Some common examples of products that fit this description include reusable water bottles and straws. By using straws and beverage containers that are meant to be cleaned and reused, more disposable bottles and straws are kept out of the waste stream and a single product can replace many over the course of its useful life. Another common example is the reusable shopping bag. Instead of relying on single-use bags, shoppers bring their own with them that can last many trips to and from the grocery store.
Another feature of the circular economy is the use of recyclable and recycled materials. After reusing items, eventually most will reach the end of their useful life. Instead of disposing them in a landfill or incinerator, recycling breaks them down into component materials that can be used to make a brand-new product. Common examples of products made from recycled materials include aluminum beverage cans, recycled PET bottles, newspapers, paper packaging, and glass containers.
When products are not recycled, what happens to them? Ideally, they can break down and be absorbed back into the environment without causing damage. Using natural materials where possible is one way to ensure that products can break down without causing environmental harm. Some good examples of sustainable, biodegradable materials can be found in mushroom packaging (mycelium), bamboo products, and Ranpak paper.
Paper comes from trees, which are a renewable resource. Trees harvested from sustainably managed forest land can regrow without harming natural land. Organizations like the FSC® set standards which define what forest products can be considered sustainably harvested, which further helps to identify renewable products. These standards are designed with consideration for both wildlife and local communities. Ensuring that our paper is responsibly sourced from sustainable managed forest land is a key part of our ESG journey.
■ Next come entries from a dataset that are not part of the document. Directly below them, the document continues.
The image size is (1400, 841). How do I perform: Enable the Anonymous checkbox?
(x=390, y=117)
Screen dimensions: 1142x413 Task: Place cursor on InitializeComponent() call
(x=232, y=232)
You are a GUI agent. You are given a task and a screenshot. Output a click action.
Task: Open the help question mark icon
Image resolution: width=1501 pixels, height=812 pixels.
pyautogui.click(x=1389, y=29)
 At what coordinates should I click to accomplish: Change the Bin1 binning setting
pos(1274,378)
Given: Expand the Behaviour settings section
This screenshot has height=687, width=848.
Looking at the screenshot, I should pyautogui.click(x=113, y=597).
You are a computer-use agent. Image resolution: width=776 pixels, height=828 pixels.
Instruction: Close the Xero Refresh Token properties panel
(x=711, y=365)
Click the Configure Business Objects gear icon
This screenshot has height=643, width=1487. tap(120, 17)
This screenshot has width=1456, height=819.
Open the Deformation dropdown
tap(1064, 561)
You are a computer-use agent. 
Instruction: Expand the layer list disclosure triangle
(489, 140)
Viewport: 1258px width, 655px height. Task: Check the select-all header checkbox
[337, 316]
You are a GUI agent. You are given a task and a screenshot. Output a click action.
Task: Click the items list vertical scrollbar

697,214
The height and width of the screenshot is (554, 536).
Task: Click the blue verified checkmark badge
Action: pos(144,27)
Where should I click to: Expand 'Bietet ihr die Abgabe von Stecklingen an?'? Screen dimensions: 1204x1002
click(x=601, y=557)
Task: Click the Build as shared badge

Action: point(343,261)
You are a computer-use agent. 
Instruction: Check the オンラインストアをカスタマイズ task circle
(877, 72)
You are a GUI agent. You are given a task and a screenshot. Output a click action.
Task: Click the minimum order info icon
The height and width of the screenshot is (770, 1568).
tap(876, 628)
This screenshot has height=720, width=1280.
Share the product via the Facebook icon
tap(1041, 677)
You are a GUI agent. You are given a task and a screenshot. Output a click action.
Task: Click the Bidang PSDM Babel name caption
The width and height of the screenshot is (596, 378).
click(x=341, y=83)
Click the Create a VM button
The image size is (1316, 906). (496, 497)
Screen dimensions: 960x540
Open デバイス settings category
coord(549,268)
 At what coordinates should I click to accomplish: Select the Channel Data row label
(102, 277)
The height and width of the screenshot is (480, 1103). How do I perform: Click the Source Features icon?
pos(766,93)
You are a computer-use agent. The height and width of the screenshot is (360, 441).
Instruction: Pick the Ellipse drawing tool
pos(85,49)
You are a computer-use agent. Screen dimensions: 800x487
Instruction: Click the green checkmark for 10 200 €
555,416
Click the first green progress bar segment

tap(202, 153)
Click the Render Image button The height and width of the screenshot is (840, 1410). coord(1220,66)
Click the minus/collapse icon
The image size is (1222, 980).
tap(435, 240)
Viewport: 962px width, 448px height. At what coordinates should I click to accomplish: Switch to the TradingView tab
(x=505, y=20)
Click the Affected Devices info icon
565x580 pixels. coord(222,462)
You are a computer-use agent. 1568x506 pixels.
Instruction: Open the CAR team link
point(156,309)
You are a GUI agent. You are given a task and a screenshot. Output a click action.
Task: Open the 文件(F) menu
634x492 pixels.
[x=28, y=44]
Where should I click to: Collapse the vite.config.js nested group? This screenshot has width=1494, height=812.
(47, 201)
Paper used for packaging typically has a short active life, protecting consumer or industrial goods being shipped before being ready for disposal. Ranpak paper can be reused by consumers for packaging their own items, or easily recycled within curbside recycling bins. Paper enjoys a high rate of recycling, meaning that it is likely that Ranpak products will become new paper products after they are used.
Not all packaging materials are recycled, and recycled fibers will eventually no longer be suitable for continued use. At the very end of the paper lifecycle, as an organic material paper can naturally biodegrade, breaking down and returning to the soil. This final decomposition closes the product loop, allowing Ranpak paper to be a truly circular product in every sense of the word.
To explain why we need the circular economy, it helps to define the system that this concept is meant to replace. A linear economy is a system where raw materials are harvested at the start of the product lifecycle and at the end of that lifecycle they are discarded. For example, oil is extracted and made into plastic film. That film wraps a product, then winds up in the trash. After this, the cycle starts again. Within a linear economy, value creation can only be sustained by using more and more raw materials. When those raw materials include environmentally harmful oil and gas, as is the case with plastic, additional damage can be done to the environment.
Another hallmark of a linear economy is that products are thrown out once reach the end of their useful life. The materials that they are made of no longer meaningfully contribute to the economy and are neither reused nor recycled, ending up in landfills.
Fossil fuel extraction continues to power a global plastic industry that has seen microplastic pollution expand to every environment on earth. This linear economy status-quo is not sustainable, and more responsible systems are needed to avoid overwhelming our environment and natural resources.
The circular economy proposes an alternative. Renewable resources and recycled materials are used, and then reused, creating a closed loop that helps avoid environmental damage. When these resources cannot be reclaimed into production, they should be able to biodegrade safely and naturally. Thanks to an efficient use of resources, the circular economy can help enable sustainable consumption.